For Washington, this is definitely not the best of times. The town is suffering from a power outage.

The evidence is hard to miss, from Washington’s weeklong struggle to cope with storm damage that knocked out electricity across the region to President Obama’s inability to awaken the economy, as reflected once again in June’s pathetic jobs report.

To make matters worse, Washing-ton is out of sync with the country, at least with the noncoastal parts. The usual response is to unleash the president so he can rally America to Washington’s purposes. But the bully pulpit hasn’t been effective since Ronald Reagan was in the White House. And Obama has failed to revive it.

The president was bailed out when the Supreme Court upheld his health care program on the flimsiest of constitutional grounds. That, however, did not bring Obama or Washington into harmony with the rest of the country. On the contrary, Obamacare remains a source of bitter conflict.

What’s clear is that Obama is no longer a commanding presence, much less a force for national unity. This is important because Washington has always been a White House-centered town. The media, indeed most Americans, look to the president for leadership. He acts. Congress reacts.

Task description: In the commentary on Washington above, since which president's time in the White House has the bully pulpit not been effective?

Entries provided:
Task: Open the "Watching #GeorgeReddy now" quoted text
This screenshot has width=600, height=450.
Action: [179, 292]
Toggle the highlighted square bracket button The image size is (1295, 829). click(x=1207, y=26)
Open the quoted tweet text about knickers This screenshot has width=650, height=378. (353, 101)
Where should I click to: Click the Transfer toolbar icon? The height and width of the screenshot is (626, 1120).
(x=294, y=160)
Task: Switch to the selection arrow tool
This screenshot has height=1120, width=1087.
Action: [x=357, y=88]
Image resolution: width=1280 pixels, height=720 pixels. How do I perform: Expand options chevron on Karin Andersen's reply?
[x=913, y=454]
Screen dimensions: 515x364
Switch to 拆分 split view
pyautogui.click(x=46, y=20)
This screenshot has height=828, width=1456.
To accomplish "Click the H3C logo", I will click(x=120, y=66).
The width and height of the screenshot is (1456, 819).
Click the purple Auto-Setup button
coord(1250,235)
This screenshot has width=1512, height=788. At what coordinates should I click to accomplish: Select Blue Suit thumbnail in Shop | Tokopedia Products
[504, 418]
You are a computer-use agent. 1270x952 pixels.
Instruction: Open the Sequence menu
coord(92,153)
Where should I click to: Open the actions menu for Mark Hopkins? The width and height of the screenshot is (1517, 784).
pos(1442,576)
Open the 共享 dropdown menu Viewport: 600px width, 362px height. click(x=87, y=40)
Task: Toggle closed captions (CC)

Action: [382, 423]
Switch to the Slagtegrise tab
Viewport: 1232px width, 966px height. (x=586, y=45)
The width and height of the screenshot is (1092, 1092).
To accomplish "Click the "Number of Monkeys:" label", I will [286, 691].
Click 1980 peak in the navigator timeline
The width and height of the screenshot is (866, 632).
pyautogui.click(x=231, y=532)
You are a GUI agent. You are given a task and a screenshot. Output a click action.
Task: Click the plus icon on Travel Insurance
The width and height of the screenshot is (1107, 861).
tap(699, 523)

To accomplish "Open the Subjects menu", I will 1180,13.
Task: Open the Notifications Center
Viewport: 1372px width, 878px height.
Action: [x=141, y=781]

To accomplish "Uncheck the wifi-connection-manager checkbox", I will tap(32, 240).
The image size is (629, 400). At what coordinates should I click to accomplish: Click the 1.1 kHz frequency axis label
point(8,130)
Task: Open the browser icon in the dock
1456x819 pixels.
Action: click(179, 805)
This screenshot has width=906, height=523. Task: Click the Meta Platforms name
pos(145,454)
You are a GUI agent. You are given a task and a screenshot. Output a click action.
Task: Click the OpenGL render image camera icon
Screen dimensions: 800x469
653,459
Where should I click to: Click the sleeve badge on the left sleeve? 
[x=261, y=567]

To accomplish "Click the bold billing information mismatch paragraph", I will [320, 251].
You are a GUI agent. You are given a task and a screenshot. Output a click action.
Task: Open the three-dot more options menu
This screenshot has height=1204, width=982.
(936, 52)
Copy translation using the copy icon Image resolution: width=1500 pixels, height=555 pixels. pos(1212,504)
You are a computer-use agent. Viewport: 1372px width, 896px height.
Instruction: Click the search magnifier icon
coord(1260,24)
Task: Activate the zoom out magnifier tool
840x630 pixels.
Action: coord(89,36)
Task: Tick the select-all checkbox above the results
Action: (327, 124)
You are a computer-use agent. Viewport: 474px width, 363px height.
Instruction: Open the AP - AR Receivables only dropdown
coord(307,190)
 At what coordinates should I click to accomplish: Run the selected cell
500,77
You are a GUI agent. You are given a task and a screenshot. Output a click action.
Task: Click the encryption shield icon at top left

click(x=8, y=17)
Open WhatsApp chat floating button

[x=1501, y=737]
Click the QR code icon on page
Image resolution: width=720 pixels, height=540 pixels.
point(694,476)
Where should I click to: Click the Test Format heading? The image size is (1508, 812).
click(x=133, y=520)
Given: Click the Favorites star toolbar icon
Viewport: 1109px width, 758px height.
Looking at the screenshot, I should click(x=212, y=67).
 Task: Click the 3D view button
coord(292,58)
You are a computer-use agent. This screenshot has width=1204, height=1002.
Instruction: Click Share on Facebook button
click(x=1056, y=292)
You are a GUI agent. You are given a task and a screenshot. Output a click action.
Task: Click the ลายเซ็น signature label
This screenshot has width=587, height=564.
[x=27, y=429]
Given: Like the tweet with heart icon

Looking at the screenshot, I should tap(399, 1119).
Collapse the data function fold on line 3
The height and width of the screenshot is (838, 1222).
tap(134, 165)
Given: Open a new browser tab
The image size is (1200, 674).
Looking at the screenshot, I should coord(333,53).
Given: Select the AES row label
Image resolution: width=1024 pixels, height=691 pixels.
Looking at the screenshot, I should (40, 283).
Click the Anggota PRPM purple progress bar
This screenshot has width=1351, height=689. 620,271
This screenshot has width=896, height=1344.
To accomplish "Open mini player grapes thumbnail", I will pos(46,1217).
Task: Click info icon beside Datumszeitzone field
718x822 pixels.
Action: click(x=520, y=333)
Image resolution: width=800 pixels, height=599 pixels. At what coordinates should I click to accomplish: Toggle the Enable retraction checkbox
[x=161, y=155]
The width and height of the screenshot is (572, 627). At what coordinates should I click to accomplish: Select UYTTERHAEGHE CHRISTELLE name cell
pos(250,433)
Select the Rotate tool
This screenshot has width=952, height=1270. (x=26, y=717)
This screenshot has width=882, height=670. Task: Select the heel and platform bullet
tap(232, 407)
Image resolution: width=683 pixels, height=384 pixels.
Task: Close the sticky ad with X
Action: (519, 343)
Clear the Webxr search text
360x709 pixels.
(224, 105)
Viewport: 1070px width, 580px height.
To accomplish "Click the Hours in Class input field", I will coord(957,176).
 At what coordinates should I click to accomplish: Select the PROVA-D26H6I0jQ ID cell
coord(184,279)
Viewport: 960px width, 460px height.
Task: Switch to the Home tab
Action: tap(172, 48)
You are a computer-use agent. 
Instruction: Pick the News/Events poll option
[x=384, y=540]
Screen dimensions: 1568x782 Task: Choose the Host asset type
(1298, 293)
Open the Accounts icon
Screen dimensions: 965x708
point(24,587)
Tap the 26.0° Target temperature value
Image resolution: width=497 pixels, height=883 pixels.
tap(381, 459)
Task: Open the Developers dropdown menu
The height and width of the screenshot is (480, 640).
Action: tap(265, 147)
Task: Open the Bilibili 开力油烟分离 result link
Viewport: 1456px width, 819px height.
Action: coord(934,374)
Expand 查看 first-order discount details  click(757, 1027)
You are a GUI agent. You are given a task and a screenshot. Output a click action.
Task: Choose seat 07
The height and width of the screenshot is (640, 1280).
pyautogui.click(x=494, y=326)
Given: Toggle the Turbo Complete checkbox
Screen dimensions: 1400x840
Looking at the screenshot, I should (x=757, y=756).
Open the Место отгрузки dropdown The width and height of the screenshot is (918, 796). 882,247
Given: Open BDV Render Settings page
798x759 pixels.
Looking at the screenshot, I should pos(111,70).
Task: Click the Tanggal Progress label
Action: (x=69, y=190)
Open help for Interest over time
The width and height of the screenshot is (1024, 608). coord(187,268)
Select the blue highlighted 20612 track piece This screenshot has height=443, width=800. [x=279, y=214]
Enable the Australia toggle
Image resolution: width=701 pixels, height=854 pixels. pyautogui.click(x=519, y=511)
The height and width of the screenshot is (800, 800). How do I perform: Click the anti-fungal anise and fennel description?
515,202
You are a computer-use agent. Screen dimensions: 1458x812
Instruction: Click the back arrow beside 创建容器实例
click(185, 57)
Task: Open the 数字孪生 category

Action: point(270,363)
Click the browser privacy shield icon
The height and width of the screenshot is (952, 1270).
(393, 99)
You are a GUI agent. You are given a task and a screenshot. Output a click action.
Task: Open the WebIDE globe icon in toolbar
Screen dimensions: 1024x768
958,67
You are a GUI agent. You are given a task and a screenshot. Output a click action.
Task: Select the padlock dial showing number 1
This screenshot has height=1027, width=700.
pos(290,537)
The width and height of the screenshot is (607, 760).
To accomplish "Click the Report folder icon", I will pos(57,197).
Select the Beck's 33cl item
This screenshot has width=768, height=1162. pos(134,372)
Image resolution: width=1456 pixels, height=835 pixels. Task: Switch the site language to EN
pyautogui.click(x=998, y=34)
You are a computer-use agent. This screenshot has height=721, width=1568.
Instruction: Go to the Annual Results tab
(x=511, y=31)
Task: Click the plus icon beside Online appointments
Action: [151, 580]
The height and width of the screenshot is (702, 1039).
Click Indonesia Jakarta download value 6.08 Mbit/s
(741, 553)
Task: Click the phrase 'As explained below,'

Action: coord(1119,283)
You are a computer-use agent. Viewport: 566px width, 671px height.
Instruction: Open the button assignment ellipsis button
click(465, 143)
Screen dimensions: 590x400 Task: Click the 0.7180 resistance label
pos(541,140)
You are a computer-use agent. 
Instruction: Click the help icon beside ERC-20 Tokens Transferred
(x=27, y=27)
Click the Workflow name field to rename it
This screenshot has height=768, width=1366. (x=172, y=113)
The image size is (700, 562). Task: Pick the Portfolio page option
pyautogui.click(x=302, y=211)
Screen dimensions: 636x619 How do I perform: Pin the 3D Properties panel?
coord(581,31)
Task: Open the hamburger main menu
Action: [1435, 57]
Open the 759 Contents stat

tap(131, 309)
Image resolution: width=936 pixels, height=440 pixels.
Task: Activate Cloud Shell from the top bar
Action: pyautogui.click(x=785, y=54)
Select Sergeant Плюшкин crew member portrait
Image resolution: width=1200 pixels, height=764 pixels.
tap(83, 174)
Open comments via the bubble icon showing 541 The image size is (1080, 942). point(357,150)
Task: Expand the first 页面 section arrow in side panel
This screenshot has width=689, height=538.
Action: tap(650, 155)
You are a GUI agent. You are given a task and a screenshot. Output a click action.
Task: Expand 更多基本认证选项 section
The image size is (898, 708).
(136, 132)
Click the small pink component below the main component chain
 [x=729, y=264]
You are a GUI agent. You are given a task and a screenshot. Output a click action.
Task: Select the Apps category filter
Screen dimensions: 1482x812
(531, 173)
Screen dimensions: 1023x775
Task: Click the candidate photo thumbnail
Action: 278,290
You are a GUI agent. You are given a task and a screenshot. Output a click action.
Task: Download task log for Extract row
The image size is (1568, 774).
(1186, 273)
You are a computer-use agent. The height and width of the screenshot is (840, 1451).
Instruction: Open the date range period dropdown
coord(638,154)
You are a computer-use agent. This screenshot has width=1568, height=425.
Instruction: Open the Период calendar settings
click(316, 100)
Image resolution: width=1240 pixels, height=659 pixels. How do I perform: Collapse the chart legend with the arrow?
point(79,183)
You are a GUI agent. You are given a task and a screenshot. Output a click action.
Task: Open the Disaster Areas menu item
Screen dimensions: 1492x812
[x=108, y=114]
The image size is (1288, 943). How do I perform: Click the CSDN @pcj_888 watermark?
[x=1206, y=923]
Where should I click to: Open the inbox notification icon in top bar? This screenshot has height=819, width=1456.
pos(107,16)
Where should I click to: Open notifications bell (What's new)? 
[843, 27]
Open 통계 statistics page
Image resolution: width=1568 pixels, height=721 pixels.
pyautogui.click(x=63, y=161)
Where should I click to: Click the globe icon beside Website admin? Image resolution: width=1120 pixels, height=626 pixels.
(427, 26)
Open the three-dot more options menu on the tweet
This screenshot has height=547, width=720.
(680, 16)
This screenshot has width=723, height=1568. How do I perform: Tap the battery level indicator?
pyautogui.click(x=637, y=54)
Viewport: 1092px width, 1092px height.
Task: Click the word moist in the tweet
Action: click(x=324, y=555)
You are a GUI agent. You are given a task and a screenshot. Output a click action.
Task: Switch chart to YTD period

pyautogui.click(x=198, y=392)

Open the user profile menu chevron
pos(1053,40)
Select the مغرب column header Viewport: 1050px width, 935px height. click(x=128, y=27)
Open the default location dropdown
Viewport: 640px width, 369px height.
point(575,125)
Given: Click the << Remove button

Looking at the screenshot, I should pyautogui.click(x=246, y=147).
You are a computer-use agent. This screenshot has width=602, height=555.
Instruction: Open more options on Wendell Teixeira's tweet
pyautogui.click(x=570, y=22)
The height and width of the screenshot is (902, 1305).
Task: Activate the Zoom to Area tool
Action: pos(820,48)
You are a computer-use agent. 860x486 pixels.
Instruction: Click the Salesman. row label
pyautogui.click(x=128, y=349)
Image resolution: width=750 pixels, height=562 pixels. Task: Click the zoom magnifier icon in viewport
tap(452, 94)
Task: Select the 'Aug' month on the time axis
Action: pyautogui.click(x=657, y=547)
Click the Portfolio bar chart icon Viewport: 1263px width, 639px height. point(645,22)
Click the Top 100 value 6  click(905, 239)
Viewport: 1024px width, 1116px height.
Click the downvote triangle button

Solution to this exercise: Ronald Reagan